Tout comme ses parents, Barnabé, lui non plus, ne revenait pas du refus de Marielle et il en fut véritablement malheureux, pour au moins huit jours ; après cet espace de temps, il se dit qu’il allait se venger de Mlle Dupas et lui faire regretter son refus. Pour ce faire, il se remit à courtiser Anastasie.

Anastasie ayant, de son côté, constaté que Jean se souciait d’elle comme de son premier faux-col, fit l’aimable et l’accueillante envers Barnabé, et bientôt la nouvelle se répandit, sur le Rocher aux Oiseaux, que Mlle Anastasie Dulac allait épouser, avant la fin de l’été, M. Barnabé Folavoine.

Nous laisserons donc Anastasie et les Folavoine à leurs rêves d’avenir, si près de se réaliser, pour nous occuper d’un événement qui allait apporter de grands changements dans la vie de plus d’un des habitants du Rocher aux Oiseaux.


CHAPITRE XVIII

MADAME ET MADEMOISELLE VALLIER


Jean Bahr venait de fermer son magasin et il se rendait chez lui, afin de faire un brin de toilette avant d’aller veiller au « Manoir-Roux », selon la promesse qu’il en avait faite à Marielle.

Comme il arrivait au « Gîte », il entendit des voix dans la direction de la grève : des excursionnistes venaient visiter le Rocher aux Oiseaux, sans doute ; cela arrivait assez souvent durant la belle saison… Jean allait entrer chez lui, quand il s’entendit interpeller par une voix venant du rivage :

— Hé ! M. Bahr !

En arrivant, il aperçut une chaloupe contenant trois personnes : Fidèle, un canotier de la Grosse Île, puis deux dames.

— Bonjour, M. Bahr ! dit le canotier.

— Bonjour, Fidèle ! répondit Jean. Ça va bien, je l’espère ?

— Bien, bien, merci, M. Bahr !… Voici deux dames qui débarquent ici, dit Fidèle, en indiquant les étrangères. Moi, je retourne tout de suite, afin d’arriver à la Grosse Île avant la grande obscurité.
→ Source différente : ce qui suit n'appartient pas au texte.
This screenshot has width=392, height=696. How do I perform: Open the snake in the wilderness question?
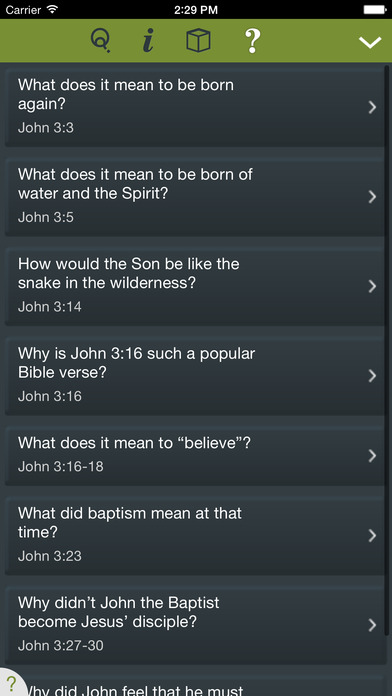194,286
Les dames se levèrent de la chaloupe et Jean vint leur offrir la main pour leur aider à mettre pied sur le rivage. Il vit alors que l’une de ces dames pouvait avoir une quarantaine d’années et l’autre, une vingtaine à peu près ; « La mère et la fille », pensa le jeune homme. La plus âgée de ces deux femmes paya le canotier, qui donna aussitôt un coup de barre et partit dans la direction de la Grosse Île, en chantant :


À Saint Mâlo beau port de mer,
Trois beaux navir’s sont arrivés.
Nous irons sur l’eau nous y prom’promener,
Nous irons jouer dans l’île. »


— Vous êtes M. Bahr ? demanda à Jean l’aînée des étrangères.
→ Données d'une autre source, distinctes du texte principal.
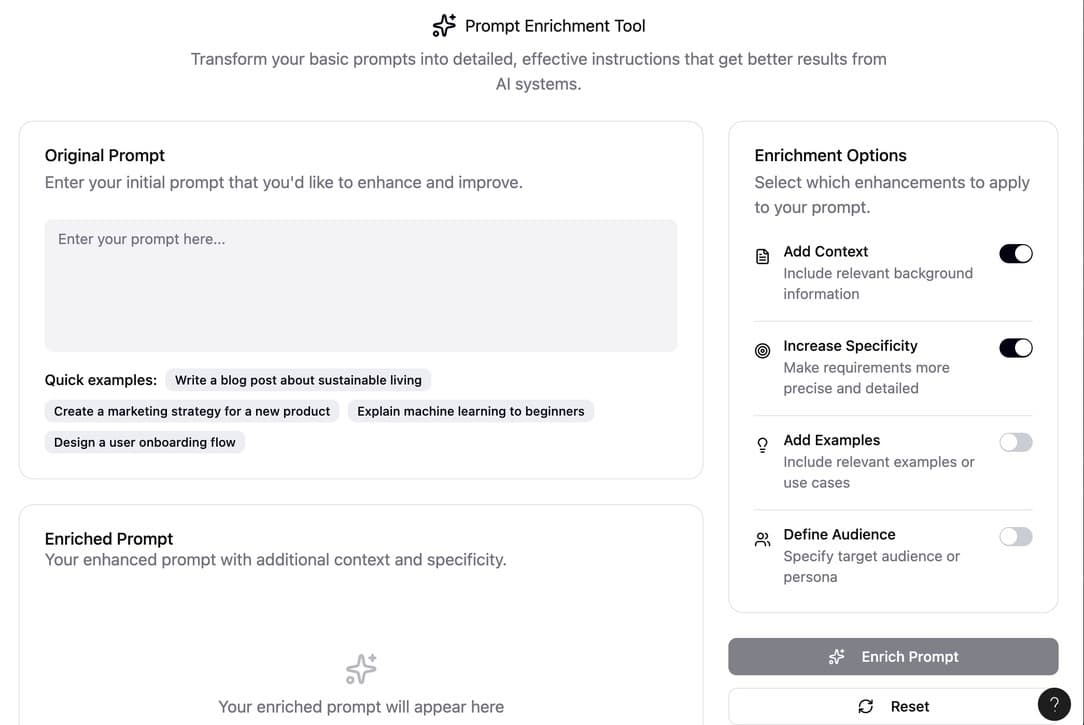Pick the machine learning for beginners example

(x=471, y=411)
— Oui, Madame, je me nomme Jean Bahr.

— J’ai vu, il y a déjà plusieurs semaines votre annonce dans un journal de Québec. Il vous reste encore une Villa qui n’est pas louée, n’est-ce pas ?

— La « Villa Magdalena » n’a pas trouvé de locataire, répondit Jean.
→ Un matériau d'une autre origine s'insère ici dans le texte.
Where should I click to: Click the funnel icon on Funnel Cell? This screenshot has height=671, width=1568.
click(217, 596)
— Alors, je la prends, dit la dame. Nos valises et autres effets arriveront demain, mais nous désirons prendre possession de la « Villa Magdalena » dès ce soir, si possible.

— Bien, Madame, répondit Jean ; je vais vous y conduire immédiatement.

Il s’empara d’une petite valise que le canotier avait déposée sur la grève et il s’apprêtait à partir pour la villa, en compagnie des étrangères, quand l’aînée des deux dames reprit :

— Nous sommes obligées de nous présenter nous-mêmes, M. Bahr… Je suis Madame Vallier, et voici ma fille Louise. Nous venons de Montréal.

— Je suis heureux de faire votre connaissance, Madame Vallier, dit Jean, ainsi que celle de Mademoiselle Vallier, ajouta-t-il, en s’inclinant. J’espère que vous aimerez le Rocher aux Oiseaux.

— Est-ce à vous ce joli chien berger ? demanda Mme Vallier, en désignant Léo, qui, comme toujours, suivait son maître pas à pas.

— Oui, Madame, répondit Jean. Il se nomme Léo.

Mme  Vallier se pencha, avec l’intention de flatter le chien sans doute, mais Léo se mit à gronder et à montrer ses dents.

— Ah ! il est méchant votre chien, à ce que je vois, M. Bahr ! dit Mme Vallier, en retirant hâtivement sa main. Vous auriez dû m’en avertir ; je me soucierais fort peu de me faire mordre, surtout en ce temps des canicules.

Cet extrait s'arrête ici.